En clinique, à Paris ou en province, les prix d’une amplification du point G varient entre 800 et 2000 euros.
Un business juteux
Pratiquée depuis 2005, cette technique implique toutefois un risque : celui “de piquer dans l’urêtre et de créer une rétention urinaire”, détaille Marie-Claude Benattar. Rien que ça. “Je n’ai jamais eu d’accident de ce genre”, tient à préciser celle qui recourt finalement avec parcimonie à l’injection. Systématiquement, elle essaie d’abord de repérer chez ses patientes si le problème est d’ordre psychologique ou pas : “Si c’est physique, ça peut marcher. En revanche, s’il s’agit d’un blocage psychologique, ça ne fonctionne pas.” Les cliniques esthétiques n’ont pas nécessairement la même éthique. D’autant qu’il s’agit d’un business relativement juteux. En clinique, à Paris ou en province, les prix d’une amplification du point G varient entre 800 et 2000 euros. De quoi faire saliver les chirurgiens esthétiques qui sont de plus en plus nombreux à proposer cette intervention. D’autant plus que “les effets durent seulement six à huit mois, ce qui arrange tout le monde puisque les patients reviennent”, admet Jonathan Rausky, chirurgien esthétique dans une clinique parisienne.
Certains médecins n’hésitent pas à vous dire qu’il est inutile de consulter son gynécologue au préalable.

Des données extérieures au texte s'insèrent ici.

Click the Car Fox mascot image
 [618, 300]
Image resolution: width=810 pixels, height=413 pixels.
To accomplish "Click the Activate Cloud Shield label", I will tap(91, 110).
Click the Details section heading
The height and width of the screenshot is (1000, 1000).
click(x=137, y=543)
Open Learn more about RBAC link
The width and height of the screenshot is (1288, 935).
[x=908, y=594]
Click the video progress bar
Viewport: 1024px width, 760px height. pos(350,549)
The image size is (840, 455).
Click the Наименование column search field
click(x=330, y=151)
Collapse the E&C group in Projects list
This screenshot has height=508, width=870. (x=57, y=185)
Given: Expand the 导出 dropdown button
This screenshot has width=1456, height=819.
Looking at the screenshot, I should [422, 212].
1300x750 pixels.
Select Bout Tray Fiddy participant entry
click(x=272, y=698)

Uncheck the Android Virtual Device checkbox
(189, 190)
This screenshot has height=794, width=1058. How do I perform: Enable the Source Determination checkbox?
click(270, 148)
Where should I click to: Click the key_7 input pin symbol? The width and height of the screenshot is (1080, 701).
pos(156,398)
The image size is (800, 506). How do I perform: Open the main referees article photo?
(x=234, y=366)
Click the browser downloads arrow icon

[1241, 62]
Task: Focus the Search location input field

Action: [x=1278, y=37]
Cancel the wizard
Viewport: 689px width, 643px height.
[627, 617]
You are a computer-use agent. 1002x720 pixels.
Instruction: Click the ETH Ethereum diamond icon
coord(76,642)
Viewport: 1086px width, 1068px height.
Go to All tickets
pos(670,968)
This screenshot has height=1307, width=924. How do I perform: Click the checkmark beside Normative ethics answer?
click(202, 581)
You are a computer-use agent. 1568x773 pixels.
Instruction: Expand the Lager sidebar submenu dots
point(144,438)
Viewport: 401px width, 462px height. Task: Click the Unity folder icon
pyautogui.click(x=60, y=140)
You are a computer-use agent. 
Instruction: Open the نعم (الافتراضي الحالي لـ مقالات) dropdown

Et si certains médecins prennent des précautions en précisant qu’ils ne pratiquent pas “une injection du point G standard” et cherchent “à savoir s’il y a des sensations vaginales et si on peut les améliorer”, d’autres sont moins consciencieux et proposent de vous faire l’injection dès le premier rendez-vous. Certains n’hésitent pas à vous dire qu’il est inutile de consulter son gynécologue au préalable. Pas de quoi crier au scandale, estime Jonathan Rausky pour qui l’opération est banale : “Ça ne me choque pas du tout, mis à part un frottis cervico-vaginal de moins de trois ans, il n’y a pas d’examen supplémentaire indispensable.” Marie-Claude Benattar voulait pourtant éviter ça : “Je ne voulais pas que ça tombe dans les mains des chirurgiens esthétiques mais je n’ai rien pu faire. Les cliniques sont là pour faire du chiffre.” De son côté, un examen préopératoire est exigé : “J’examine les tissus, les muqueuses, le vagin et parfois même, je demande des sérologies du Sida et des hépatites.”